# What needs to be done
Count the lines in the records below that contain the string "height", treating uppercase and lowercase as different, and give only the number.

※

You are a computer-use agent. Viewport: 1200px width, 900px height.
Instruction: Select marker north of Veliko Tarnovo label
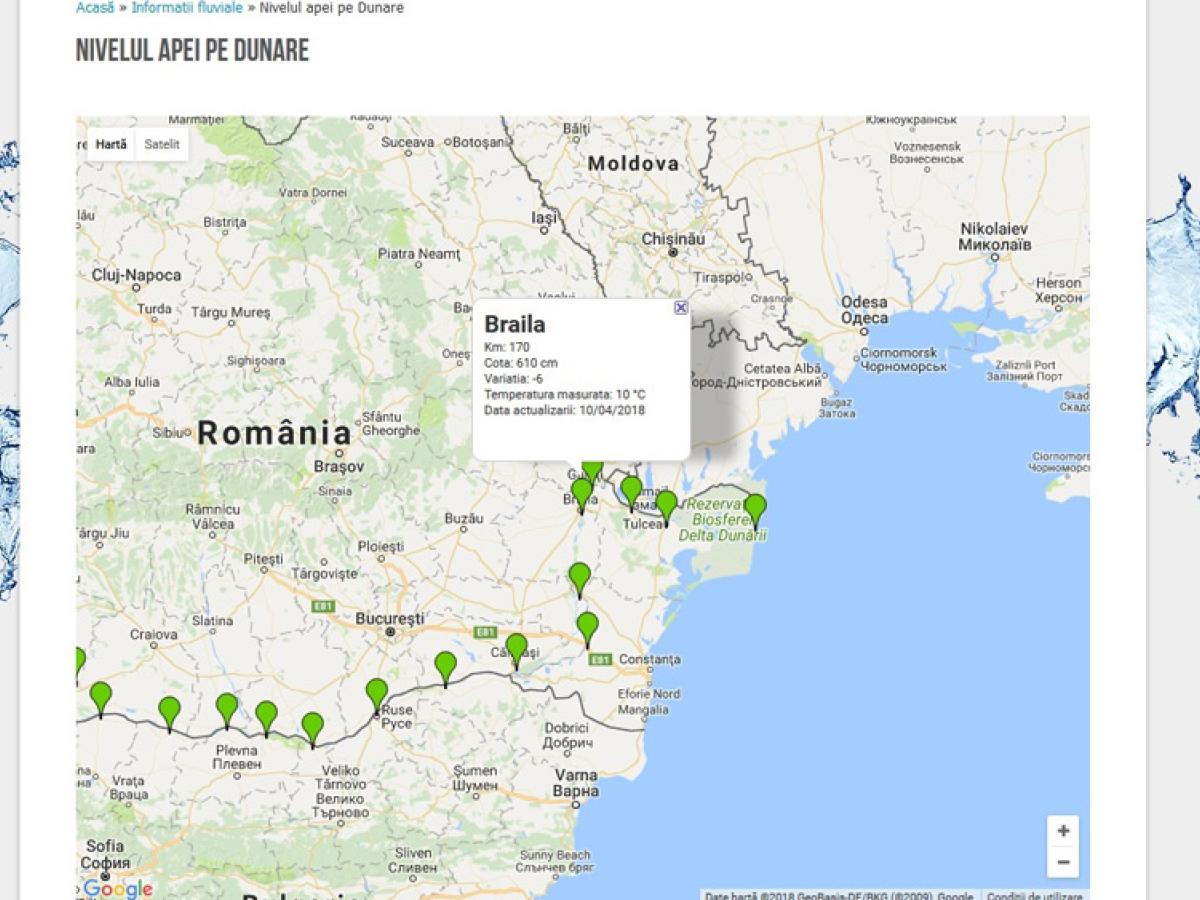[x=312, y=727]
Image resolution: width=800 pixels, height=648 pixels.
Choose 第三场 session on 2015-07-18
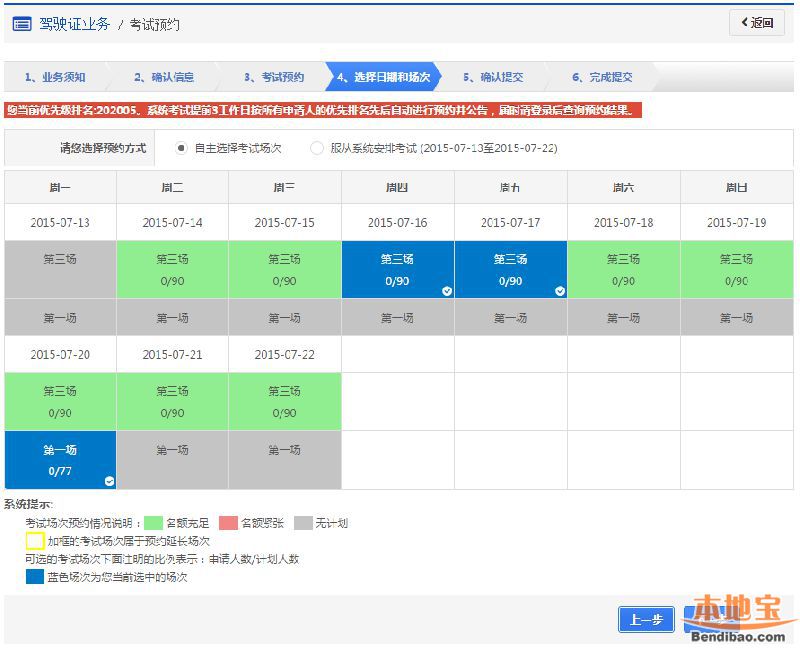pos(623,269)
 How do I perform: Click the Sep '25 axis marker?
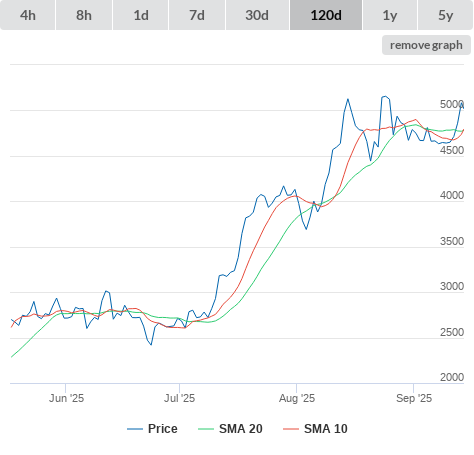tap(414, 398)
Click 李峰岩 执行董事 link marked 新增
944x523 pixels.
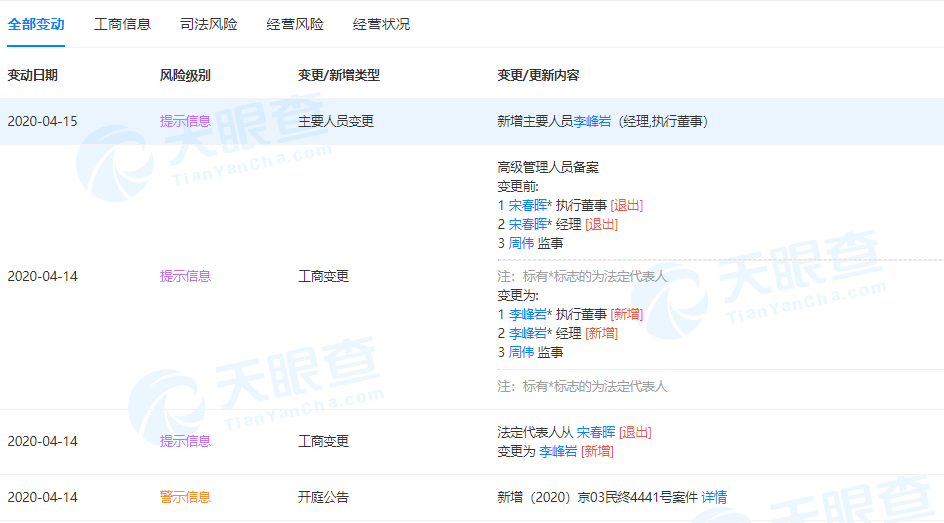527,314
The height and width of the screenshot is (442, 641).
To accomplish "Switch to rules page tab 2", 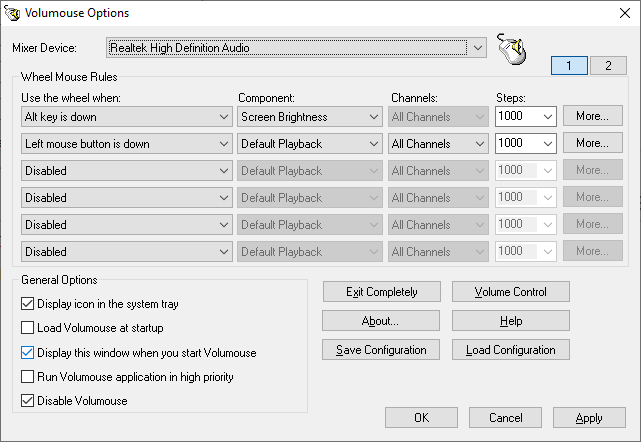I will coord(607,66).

※

# Reply to the task
3